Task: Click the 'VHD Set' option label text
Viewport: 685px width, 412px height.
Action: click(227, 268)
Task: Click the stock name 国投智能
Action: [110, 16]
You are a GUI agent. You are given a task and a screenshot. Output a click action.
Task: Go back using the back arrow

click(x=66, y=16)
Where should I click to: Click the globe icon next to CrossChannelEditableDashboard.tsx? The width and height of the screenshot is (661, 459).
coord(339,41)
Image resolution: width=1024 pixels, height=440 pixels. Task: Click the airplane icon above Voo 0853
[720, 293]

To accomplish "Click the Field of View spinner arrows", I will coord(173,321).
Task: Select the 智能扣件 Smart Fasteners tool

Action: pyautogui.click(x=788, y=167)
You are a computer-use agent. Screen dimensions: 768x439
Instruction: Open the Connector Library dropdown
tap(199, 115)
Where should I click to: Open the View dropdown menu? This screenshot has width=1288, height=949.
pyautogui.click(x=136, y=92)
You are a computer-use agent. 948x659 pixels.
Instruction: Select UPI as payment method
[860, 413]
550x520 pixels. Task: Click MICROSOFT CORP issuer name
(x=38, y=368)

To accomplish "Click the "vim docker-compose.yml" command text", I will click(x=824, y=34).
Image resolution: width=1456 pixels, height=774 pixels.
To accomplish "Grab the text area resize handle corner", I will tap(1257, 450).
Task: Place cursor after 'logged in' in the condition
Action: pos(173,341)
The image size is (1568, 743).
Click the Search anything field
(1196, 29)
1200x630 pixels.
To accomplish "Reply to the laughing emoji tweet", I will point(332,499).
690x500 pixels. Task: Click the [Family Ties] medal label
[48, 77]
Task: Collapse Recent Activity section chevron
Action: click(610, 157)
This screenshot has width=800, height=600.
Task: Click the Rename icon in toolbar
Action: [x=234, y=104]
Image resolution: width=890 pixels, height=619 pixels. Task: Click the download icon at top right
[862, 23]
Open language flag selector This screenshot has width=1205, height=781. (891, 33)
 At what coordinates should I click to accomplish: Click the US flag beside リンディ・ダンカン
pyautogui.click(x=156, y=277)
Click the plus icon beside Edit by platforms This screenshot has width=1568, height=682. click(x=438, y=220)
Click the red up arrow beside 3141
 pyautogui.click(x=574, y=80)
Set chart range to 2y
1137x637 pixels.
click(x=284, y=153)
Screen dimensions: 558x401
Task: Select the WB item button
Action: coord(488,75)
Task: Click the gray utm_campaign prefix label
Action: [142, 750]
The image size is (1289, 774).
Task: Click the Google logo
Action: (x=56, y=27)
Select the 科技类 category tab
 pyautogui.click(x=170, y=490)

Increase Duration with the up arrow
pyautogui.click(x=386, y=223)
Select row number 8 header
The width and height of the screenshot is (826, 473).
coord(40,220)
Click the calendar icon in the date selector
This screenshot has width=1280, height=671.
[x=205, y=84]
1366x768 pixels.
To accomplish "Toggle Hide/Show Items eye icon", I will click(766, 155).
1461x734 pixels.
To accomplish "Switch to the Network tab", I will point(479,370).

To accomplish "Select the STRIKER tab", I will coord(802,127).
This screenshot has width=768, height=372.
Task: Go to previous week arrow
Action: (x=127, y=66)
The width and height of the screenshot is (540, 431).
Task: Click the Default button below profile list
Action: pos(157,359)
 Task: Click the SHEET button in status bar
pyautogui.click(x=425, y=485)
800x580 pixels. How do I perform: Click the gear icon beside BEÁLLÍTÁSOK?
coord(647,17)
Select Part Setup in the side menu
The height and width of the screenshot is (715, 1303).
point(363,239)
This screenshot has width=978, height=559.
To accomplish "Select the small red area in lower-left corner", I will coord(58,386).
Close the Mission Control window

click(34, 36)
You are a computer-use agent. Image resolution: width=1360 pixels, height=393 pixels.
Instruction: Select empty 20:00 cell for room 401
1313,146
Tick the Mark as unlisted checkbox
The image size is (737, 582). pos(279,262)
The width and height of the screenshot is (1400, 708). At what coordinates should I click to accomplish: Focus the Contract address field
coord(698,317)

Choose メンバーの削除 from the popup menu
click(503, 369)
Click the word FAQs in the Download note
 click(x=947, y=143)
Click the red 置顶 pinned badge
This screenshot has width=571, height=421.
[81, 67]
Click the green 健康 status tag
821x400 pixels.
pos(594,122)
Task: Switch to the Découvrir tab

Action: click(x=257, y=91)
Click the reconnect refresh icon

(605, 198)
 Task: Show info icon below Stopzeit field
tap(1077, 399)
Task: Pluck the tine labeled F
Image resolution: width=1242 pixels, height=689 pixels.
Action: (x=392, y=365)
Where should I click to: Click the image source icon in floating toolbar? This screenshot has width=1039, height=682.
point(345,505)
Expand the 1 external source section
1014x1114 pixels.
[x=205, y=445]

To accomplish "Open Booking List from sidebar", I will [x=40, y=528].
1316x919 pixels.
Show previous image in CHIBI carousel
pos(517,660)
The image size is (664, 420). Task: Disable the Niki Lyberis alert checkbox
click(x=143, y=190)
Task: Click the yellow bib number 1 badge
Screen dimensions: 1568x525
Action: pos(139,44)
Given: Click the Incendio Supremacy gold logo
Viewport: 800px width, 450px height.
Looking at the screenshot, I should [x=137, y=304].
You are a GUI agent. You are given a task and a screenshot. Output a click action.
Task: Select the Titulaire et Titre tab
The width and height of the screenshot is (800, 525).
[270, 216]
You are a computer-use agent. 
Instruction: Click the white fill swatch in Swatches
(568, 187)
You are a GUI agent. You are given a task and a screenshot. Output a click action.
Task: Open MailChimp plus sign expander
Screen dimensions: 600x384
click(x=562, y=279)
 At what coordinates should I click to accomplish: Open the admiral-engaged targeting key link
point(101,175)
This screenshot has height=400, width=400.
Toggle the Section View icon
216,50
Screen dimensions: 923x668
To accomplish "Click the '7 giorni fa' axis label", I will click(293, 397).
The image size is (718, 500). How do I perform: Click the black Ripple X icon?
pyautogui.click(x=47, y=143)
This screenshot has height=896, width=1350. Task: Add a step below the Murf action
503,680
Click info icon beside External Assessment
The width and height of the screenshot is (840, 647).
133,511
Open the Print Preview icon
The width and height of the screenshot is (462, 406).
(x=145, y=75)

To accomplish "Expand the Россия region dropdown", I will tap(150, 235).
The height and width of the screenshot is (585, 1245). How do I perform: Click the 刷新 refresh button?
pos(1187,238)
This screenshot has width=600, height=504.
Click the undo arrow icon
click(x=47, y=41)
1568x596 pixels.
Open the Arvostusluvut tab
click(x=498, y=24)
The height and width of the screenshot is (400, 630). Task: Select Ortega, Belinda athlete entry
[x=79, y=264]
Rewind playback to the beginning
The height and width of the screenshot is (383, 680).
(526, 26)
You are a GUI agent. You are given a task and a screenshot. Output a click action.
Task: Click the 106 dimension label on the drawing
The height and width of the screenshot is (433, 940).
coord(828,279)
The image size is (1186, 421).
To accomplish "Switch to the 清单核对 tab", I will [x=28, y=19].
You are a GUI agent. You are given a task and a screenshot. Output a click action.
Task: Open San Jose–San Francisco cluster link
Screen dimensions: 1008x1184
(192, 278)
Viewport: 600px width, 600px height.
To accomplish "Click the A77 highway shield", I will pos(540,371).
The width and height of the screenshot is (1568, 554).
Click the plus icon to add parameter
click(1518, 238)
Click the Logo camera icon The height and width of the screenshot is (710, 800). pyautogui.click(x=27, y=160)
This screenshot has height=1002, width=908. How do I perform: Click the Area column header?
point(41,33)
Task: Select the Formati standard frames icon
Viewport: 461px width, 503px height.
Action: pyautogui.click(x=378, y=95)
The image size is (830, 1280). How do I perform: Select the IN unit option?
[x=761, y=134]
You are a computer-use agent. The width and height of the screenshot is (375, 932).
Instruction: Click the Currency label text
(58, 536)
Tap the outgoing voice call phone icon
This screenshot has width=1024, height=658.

_ _ _

**Problem requirements**
In the records above, find each line that mentions the word "computer", and copy it.

**Result of this exercise**
You are a computer-use agent. Screen dimensions: 768x439
You are a computer-use agent. 948x659 pixels.
You are a computer-use agent. Image resolution: width=1360 pixels, height=393 pixels.
You are a computer-use agent. 
You are a computer-use agent. The width and height of the screenshot is (375, 932).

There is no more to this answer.